First, the Monte Cristo sandwich, from a most unlikely spot. This delectable goodie, whose calorie and cholesterol count I Do Not Want To Know, comes from a little sandwich shop in Wynne, Arkansas, called Colby’s. And it is dramatically wonderful.
The Monte Cristo is one of those very 80s sandwiches, which went out of vogue and is now extremely difficult to find, unless you go to the Half Shell in Memphis (or Colby’s). Bronte’s Bistro in the late lamented Davis Kidd bookstore used to serve a version of it, but rather than the battered and friend sandwich, it was simply a sandwich made on two pieces of French toast. ‘Tain’t the same.
The classic Monte is ham and Swiss cheese, layered between two slices of bread which are then, in their entirety, battered and deep fried. They’re astonishingly wonderful. Traditionally, they’re served sprinkled with powdered sugar and accompanied by a raspberry or strawberry jam, for dipping. (I always ask for no powdered sugar.)

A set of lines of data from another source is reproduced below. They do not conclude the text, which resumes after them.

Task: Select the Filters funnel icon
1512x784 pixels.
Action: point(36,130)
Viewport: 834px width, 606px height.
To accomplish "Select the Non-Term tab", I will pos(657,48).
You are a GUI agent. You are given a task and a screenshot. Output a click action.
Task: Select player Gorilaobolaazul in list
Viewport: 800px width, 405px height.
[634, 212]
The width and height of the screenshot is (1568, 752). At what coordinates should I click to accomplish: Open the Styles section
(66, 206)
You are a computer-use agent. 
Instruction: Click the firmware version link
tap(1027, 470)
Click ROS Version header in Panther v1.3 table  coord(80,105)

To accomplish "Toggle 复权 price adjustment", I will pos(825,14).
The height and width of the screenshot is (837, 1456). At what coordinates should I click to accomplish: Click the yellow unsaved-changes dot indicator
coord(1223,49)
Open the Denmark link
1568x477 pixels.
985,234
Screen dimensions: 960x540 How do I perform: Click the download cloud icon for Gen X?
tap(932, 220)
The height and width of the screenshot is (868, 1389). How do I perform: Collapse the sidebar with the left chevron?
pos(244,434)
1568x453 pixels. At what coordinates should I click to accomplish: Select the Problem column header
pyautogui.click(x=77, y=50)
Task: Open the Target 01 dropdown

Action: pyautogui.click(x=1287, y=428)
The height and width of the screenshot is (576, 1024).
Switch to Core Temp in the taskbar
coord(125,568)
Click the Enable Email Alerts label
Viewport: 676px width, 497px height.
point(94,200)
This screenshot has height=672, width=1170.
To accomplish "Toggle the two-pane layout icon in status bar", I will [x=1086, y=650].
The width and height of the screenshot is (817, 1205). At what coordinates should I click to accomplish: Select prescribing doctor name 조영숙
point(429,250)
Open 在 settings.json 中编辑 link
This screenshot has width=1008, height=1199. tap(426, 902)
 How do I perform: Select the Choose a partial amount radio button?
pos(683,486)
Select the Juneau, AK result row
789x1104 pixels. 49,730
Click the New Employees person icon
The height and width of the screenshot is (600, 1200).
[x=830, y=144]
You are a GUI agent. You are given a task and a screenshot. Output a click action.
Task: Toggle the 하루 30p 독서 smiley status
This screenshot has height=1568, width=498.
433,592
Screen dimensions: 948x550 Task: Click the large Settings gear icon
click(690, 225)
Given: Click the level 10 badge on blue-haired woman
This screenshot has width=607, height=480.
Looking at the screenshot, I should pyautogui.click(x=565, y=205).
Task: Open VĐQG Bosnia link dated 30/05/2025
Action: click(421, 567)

The Colby’s Monte, however, is a bit different. I’ve come to the conclusion, after closely inspecting my sandwich, that there was no layer of bread that appeared separate from the batter; I really think the ham and cheese are somehow dipped in the equivalent of a funnel cake batter and then fried. Not sure how this works. Possibly one could use a mold, put a layer of batter in the bottom, top it with the ham and cheese, and then another layer of batter. Then one could freeze it, and then drop the frozen sandwiches into the fryer. No matter how they do it, they’re freakin’ marvelous.
I got mine with Colby’s homemade onion rings, which are dipped in a batter and then rolled in rough-crushed cracker crumbs. Very, very good, but whoever battered them had a heavy hand with the black pepper.
If you have occasion to go from Memphis to Little Rock, take the alternate route of Highway 64. You’ll avoid the trucks and construction, and it’s a much more pleasant drive. Turn south on Highway 1 at Wynne, go through town, and Colby’s is on your right sort-of as you’re headed out of town. Worth the detour.
Then there’s this:
This is a healthy slice of egg custard pie from the Downtown Pie Shop in Newport, Arkansas, where I went two Saturdays ago for the Delta Visual Arts Show, which, if you are from anywhere between Memphis and Little Rock, you ought to go, because it? Is a treat. It was particularly a treat because the weather was Marvelous, light jacket weather, bright sunshine, 180 artists and craftsmen, maybe 5000 people.
And the Downtown Pie Shop, where you go in, peruse the day’s offerings that are listed on a chalkboard, order and pay at the counter, and are given a little plastic frame with a photo of a star of some ilk in it. I got Elvis. I really kinda like that better than table numbers. And then they bring your your pie, on a somewhat delayed basis that Saturday, because they were some kind of crowded from the festival.
People. This stuff was sublime. It was silkiest, smoothest, most luxuriant egg custard that has crossed my tongue in many a year.In fact, I may not ever have had as good an egg custard. It’s enough to take me back to Newport well before next year’s show, which I Will Not Miss.
I am told by my Memphis Guinea Pig that Downtown Pie is a regular vendor at the Memphis Downtown Farmers’ Market in the summertime. You have been advised.
Oh. And the birds, at the top of this post? This was the painting I was going to buy at the show, except I got busy looking at everything, and seeing friends, and eating egg custard pie, that by the time I got back to her booth, she’d sold them. So, since she does the birds is various iterations, she’s putting those two guys on a beach in a painting for me. Chris Busby Archer, from Marion, AR, if you’re interested.
OK, you ‘n y’mama ‘n ’em have a couple of options for good eats, and one for art, here. If it ever thaws out, so you can go visit them, that is.